Another issue with the field is simply location. For soccer in general, our shots easily go six to seven feet off the ground, much higher than lacrosse. Once we get goals up to the field, which we do not currently have, there is the possibility that shots will go over the net. If you imagine our upper field, a missed shot is going to fly over the three foot fence and straight into shot put practice. I highly doubt that they want flying soccer balls constantly disrupting their practice.

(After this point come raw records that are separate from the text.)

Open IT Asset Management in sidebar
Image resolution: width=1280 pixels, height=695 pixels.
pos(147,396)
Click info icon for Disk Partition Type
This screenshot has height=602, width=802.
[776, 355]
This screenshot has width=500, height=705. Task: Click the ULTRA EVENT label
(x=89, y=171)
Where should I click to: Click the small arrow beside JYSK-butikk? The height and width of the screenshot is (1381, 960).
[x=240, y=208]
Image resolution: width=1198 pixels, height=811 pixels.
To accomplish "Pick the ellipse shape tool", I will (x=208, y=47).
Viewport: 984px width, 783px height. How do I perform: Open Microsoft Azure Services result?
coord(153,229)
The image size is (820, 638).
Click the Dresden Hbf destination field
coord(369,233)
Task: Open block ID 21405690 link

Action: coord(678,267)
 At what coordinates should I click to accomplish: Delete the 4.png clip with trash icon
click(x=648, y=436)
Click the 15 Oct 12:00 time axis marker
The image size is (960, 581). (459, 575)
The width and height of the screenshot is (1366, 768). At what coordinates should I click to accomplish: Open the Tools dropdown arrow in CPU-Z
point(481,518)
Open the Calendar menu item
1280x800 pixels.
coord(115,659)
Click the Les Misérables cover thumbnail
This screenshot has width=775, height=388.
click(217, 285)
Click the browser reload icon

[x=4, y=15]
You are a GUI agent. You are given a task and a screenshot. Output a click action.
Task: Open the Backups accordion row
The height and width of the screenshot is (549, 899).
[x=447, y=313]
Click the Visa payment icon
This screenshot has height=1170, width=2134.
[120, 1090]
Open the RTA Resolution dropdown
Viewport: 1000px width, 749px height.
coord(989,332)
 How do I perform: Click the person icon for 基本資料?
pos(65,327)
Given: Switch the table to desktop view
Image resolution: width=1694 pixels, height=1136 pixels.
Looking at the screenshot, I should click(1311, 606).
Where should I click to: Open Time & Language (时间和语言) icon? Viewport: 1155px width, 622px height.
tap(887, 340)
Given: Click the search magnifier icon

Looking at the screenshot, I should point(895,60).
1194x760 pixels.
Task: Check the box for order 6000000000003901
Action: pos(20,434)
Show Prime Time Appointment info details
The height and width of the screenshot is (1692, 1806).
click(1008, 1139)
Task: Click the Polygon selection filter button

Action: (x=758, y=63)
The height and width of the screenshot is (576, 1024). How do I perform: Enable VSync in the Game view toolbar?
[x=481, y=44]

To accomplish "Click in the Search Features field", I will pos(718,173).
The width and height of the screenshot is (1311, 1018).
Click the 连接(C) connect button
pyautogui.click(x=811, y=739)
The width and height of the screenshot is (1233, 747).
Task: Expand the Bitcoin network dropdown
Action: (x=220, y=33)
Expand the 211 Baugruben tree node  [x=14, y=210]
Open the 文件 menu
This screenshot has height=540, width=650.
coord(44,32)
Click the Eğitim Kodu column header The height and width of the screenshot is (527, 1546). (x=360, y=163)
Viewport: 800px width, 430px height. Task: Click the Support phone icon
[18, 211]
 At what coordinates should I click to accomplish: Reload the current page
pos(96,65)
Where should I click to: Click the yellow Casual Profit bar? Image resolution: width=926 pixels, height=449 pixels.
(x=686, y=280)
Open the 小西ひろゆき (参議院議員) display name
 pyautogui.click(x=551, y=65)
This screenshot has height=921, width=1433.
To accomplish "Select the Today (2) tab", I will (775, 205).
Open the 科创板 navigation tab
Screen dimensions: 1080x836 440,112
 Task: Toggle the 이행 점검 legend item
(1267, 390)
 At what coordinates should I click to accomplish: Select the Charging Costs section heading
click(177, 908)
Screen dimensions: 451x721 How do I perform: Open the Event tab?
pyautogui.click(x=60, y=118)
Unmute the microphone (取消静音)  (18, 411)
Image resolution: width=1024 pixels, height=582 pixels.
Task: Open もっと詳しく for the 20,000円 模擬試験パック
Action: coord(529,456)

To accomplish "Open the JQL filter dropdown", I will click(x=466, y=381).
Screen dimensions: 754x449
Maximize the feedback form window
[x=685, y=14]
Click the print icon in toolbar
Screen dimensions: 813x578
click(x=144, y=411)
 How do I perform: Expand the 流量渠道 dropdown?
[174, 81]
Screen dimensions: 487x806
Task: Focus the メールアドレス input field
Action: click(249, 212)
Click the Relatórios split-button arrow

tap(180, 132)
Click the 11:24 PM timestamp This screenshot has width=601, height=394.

Practice time is valuable for every sport, and this is especially true for high school soccer. For lacrosse, this tends to be the first time they have played, this means that every experience with the sport has been together and with the same coach. This allows for the team to always be on the same page and all learn plays with the same techniques. On the other hand, girls start playing soccer at a young age. This means that by freshman year girls have had many different teammates, with different coaches and extremely different soccer backgrounds. The extra practice time gained by practicing on the turf allows for us to ensure we are connected with how we plan to move the ball and utilize certain opportunities like set plays on the field.

Also, every other team in our conference practices on their respective turf fields. What this means is that when a rainy day occurs every other team will be practicing meanwhile we will have to call off due to field conditions. This puts us at an extreme disadvantage going into our season of intense close games with our district rivals where the smallest advantage can easily be the difference in a win or a loss.

I do understand that lacrosse has never had the turf, but they are only in their third year of being a sport at FHN whereas girls soccer has accolades such as a state championship win under our belt. With these ideas in mind, girls soccer should have control of the turf for practice moving into the rest of the spring high school season.